I can't believe it's taken me until the sixth week to post a poem from the man who is not only (if I had to pick one) my favorite all-time poet, but is also the one who almost single-handedly got me interested in poetry in the first place... one of the most lauded and respected poets in the world, Nobel Prize for Literature winner in 1995... and how great is it that he comes from a small farm in County Derry in northern Ireland? Of course I'm talking about the great Seamus Heaney.

Heaney's work has been for me nothing short of revelatory, and this selection is a perfect example of why that's so. This is without a doubt one of my favorite poems; I love it for its simplicity, its celebration of the stuff of earth, its near-sacramental vision. So simple, but so very profound. Heaney's Catholicism is inseparable from his poetry, yet it's never heavy-handed: he lets "God's grandeur" speak for itself as he sits by, quietly observing, and then powerfully recording the messages he receives in pure, crystalline, vivid images.

It is nothing short of wondrous to me that a poet of this magnitude would express that all that he has ever done in his writing career is merely an extension of his childhood games and explorations. To me, there is both great wisdom and great humility in such an attitude. That is exactly the attitude I would like to have towards the world, towards the gift of my own life and every day I've been given therein. I only wish I could express my own feelings about what I've observed as eloquently and powerfully as Heaney does in just about every one of his poems. Expect to see a lot more of his work on this site! The last four lines of this poem are about as inspiring to me as any lines I've ever read in my life... I don't understand why and probably never will, but they literally thrill my soul...

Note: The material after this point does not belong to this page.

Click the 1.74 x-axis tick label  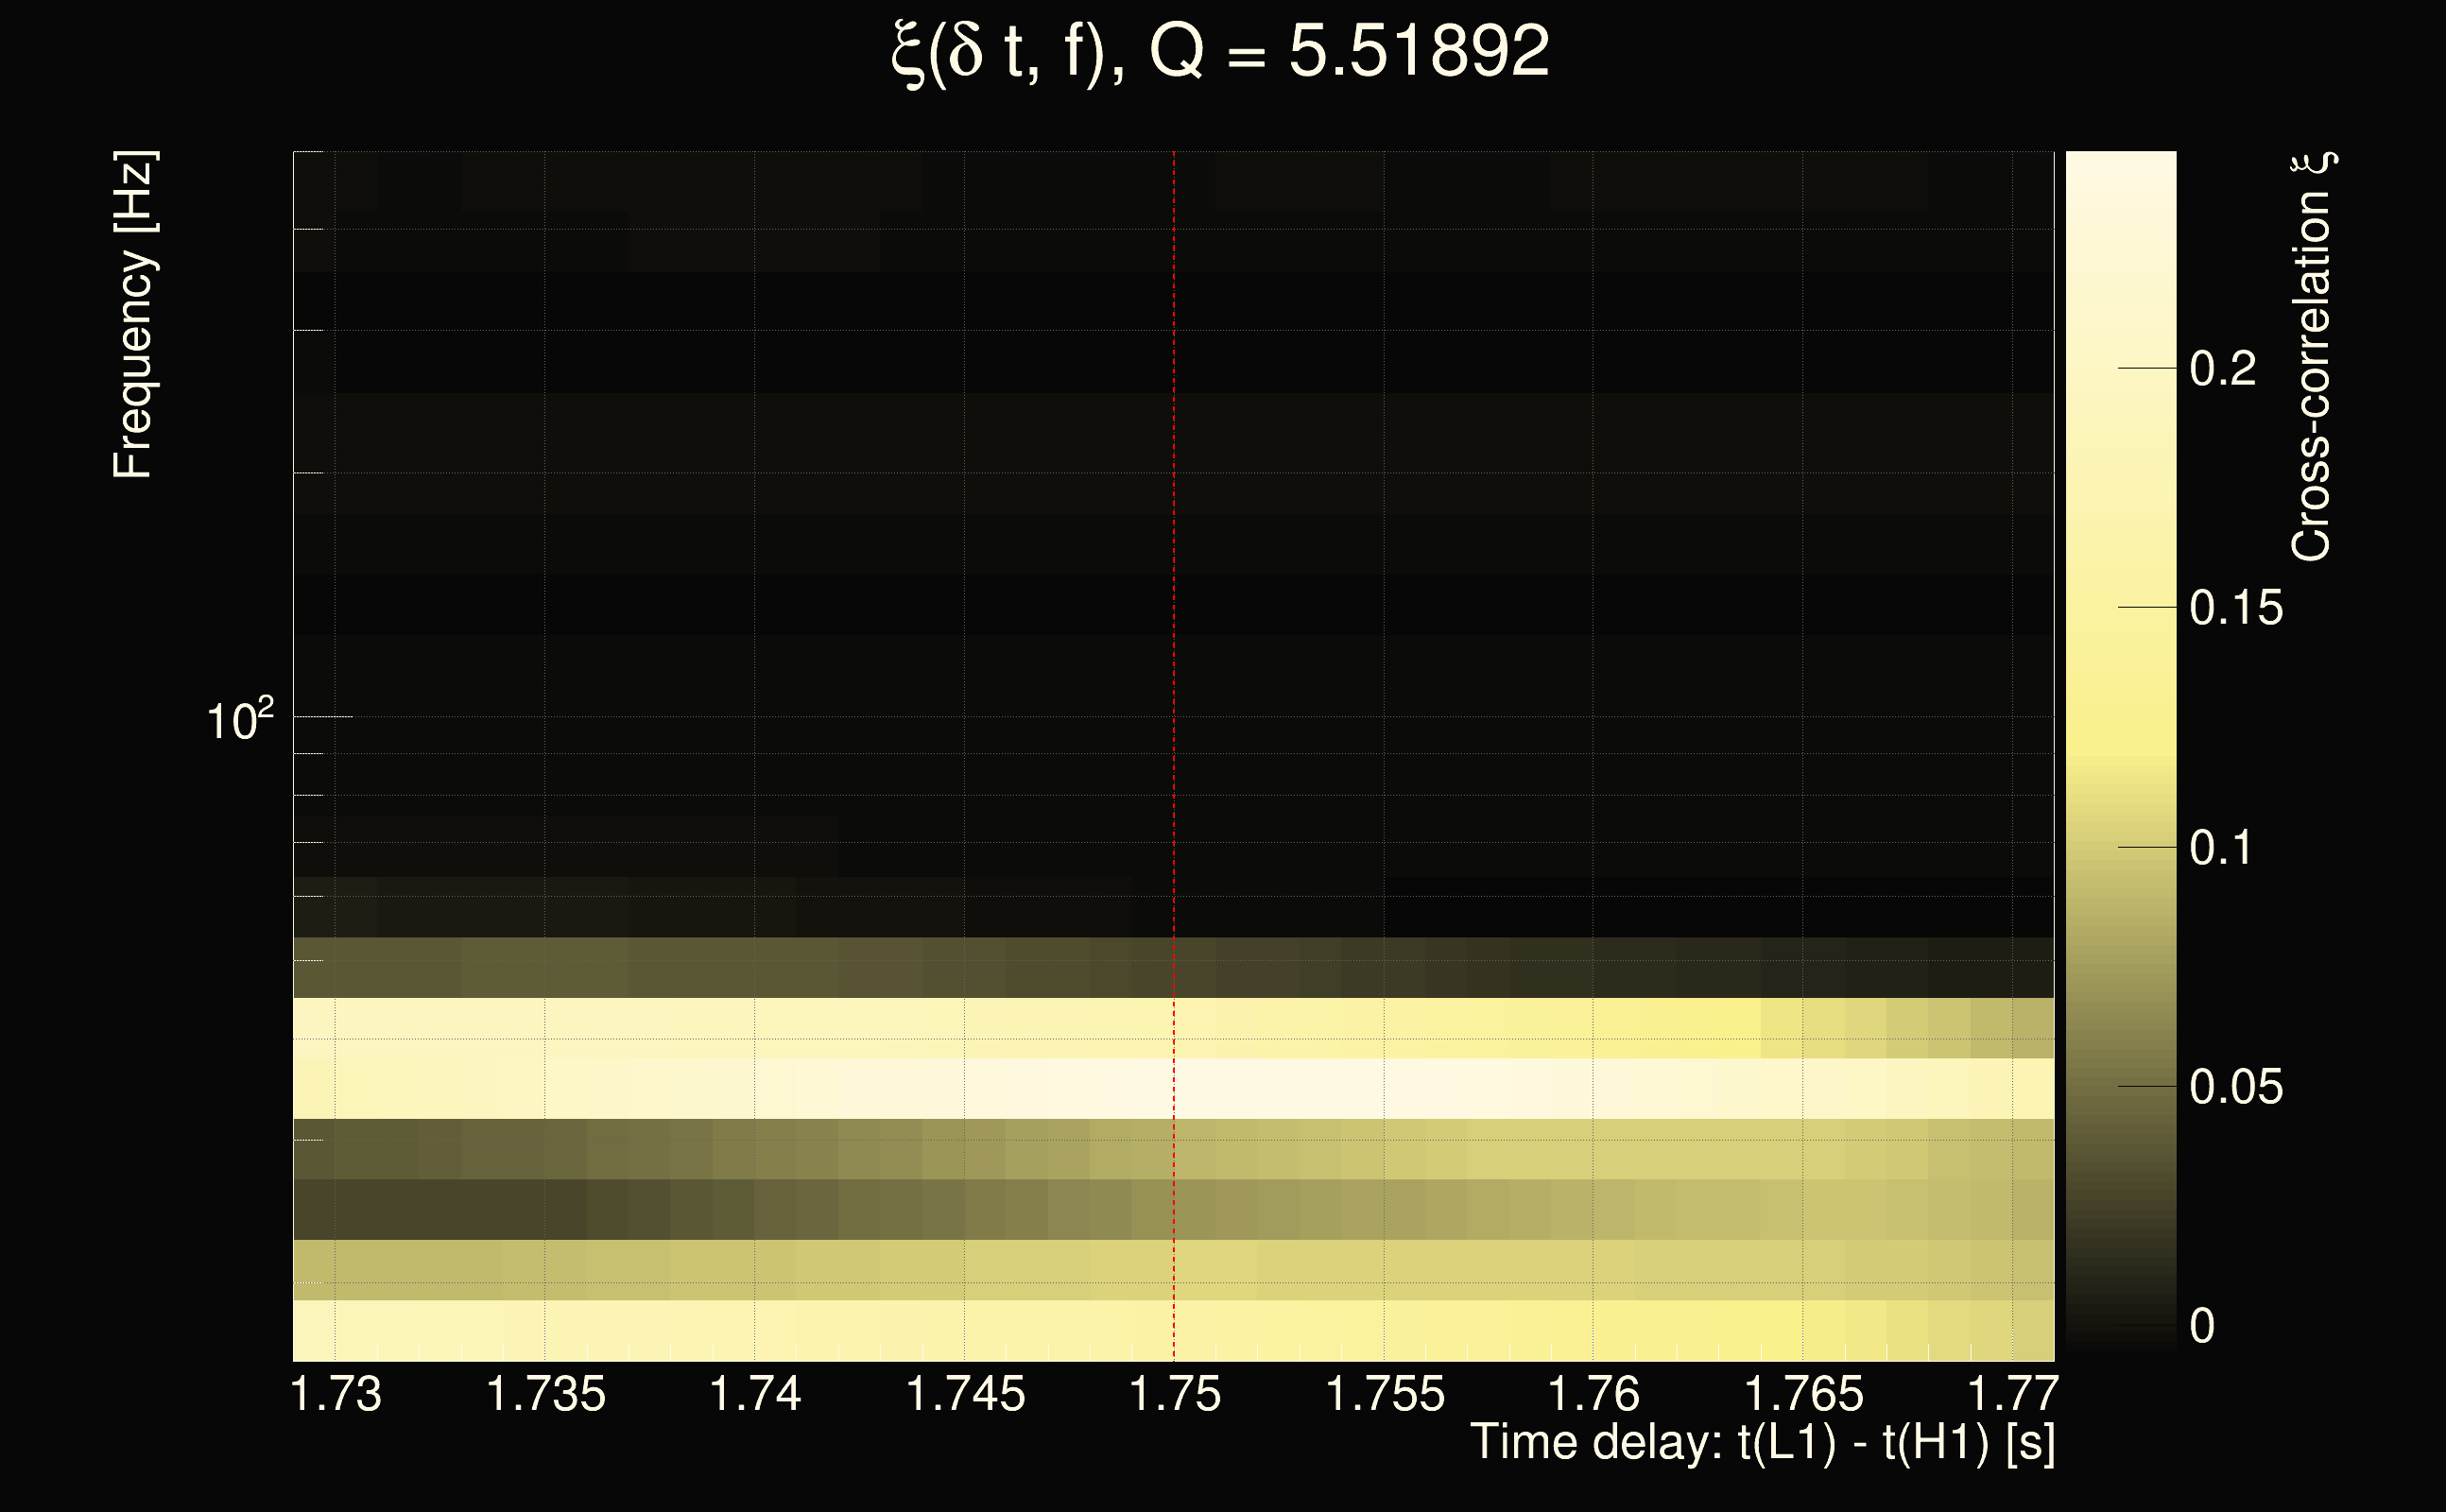755,1394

(Note: "Helicon" refers to Mount Helicon, which in Greek mythology was the mountain on which the Muses lived -- the Muses being the nine goddesses who were reputed to be the divine spirits of inspiration.)

*******

Personal Helicon

As a child, they could not keep me from wells
And old pumps with buckets and windlasses.
I loved the dark drop, the trapped sky, the smells
Of waterweed, fungus and dank moss.

One, in a brickyard, with a rotted board top.
I savoured the rich crash when a bucket
Plummeted down at the end of a rope.
So deep you saw no reflection in it.

A shallow one under a dry stone ditch
Fructified like any aquarium.
When you dragged out long roots from the soft mulch
A white face hovered over the bottom.

Others had echoes, gave back your own call
With a clean new music in it. And one
Was scaresome, for there, out of ferns and tall
Foxgloves, a rat slapped across my reflection.

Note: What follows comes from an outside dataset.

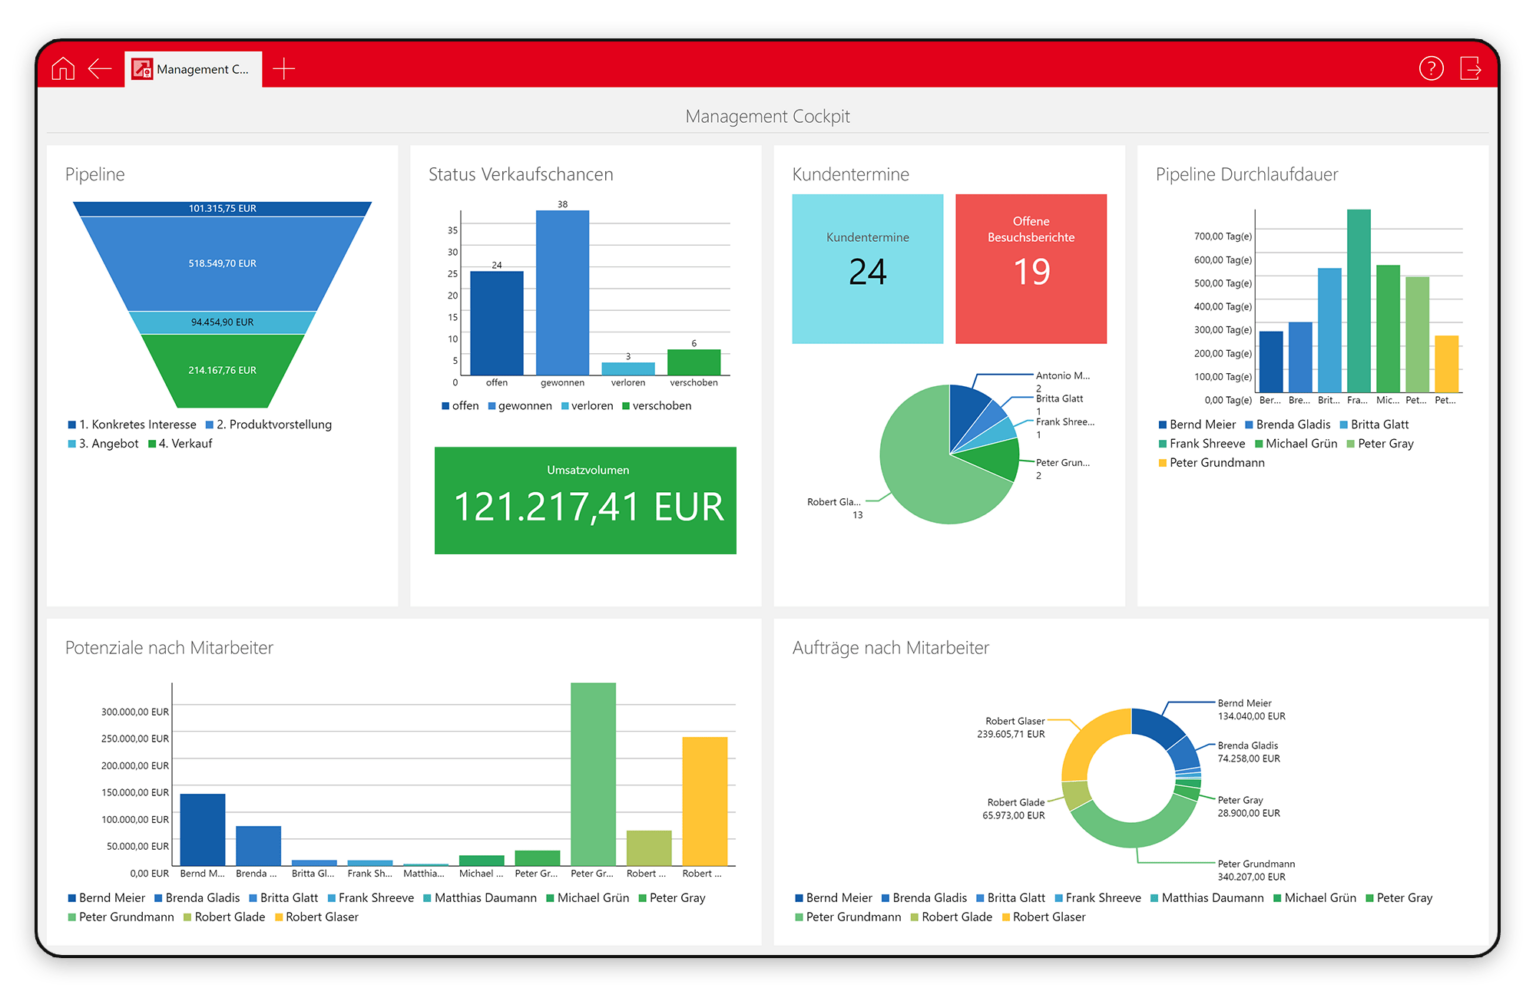Toggle '1. Konkretes Interesse' in the Pipeline legend
Viewport: 1536px width, 998px height.
pyautogui.click(x=135, y=424)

Now, to pry into roots, to finger slime,
To stare, big-eyed Narcissus, into some spring
Is beneath all adult dignity. I rhyme
To see myself, to set the darkness echoing.

1 comment:

Mutt Ploughman said...

Another great poem, Duke. How'd you wait this long to put Heaney up here? Duke's been a huge Seamus Heaney fan for a while, sharing this with Billy Clinton (that's about all the shared ground there is, by the way). This poem in particular resonates pretty hard with Duke, and I remember him sharing this with me a while back on a web site in which you can hear Heaney read it (audio file) in his brogue, which certainly makes a difference, as it does with most poems. As Duke mentioned, Seamus Heaney seems to use 'remembered things', as I've heard him put it, in his poetry to represent the ongoing, self-perpetuating poet's task of exploring the world and its Maker, processing it, and uncovering the designs and truth woven in and through every created thing. That last line of this poem is a fabulous one, isn't it? You can practically HEAR the echoes. That's what you want in a poem. A resonance, a kind of lingering music, that keeps on ringing out even when you're no longer looking at the words. I suck at writing well about poetry, and God forbid I try to write poems (youthful attempts produced howlers, much UNLIKE Duke, by the way), but this is what this sort of thing does for me.